Thursday, November 29, 2012

Cotton and Bees


Crops grown in today’s modern industrial agriculture employ improved seed, chemical pesticides and fertilizers, irrigation, and heavy machinery. Farmers are keenly aware of industrial agriculture’s impact on the natural world, and most producers are diligent stewards of the environment. They take great care in protecting their land and the wildlife that lives on it. Cathy Foust, Shelby County, Tennessee’s Extension Director, invited me to attend a presentation on protecting pollinators by Dr. Don Parker, Integrated Pest Management Manager with the National Cotton Council. Also attending were several other beekeeping friends, Richard Coy, president of Arkansas Beekeepers Association, Charles Force, president of Memphis Area Beekeepers Association, and Jon Zawislak, apiary instructor with University of Arkansas Extension Service. The audience of interested agricultural producers listened intently as Dr. Parker discussed the impact pesticides make on honey bees and native pollinators. Many of the producers were not aware that honey bees forage cotton fields. Some had not considered the effect of cotton insecticides on beneficial insects; they had only concentrated on killing pests. Cotton growers asked numerous questions of the beekeepers and seemed to be equally interested in protecting pollinators.

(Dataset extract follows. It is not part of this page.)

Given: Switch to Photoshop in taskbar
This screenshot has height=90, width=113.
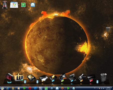Looking at the screenshot, I should tap(35, 88).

Dr. Parker spoke of some of the difficulties involved in protecting beneficial insects while trying to control pest insects with insecticides. One suggestion was to only apply insecticides at night while bees are not flying. Dr. Parker mentioned how dangerous it would be to fly a crop duster at night with cotton fields surrounded by trees and power lines. Such practices are completely unacceptable. Cotton growers and beekeepers were interested in discussions of the effect on beneficial insects when spraying insecticides on crop plants with “indeterminate growth” in which pollinators are continuously attracted by nectar. Here, bees can be poisoned even when the crop is not blooming. Other insecticide spraying challenges exist with plants, like cotton, which have “extrafloral” nectaries secreting nectar outside the flower. Today’s photo: a honey bee and a bumblebee, a native pollinator, share fall goldenrod near cotton fields.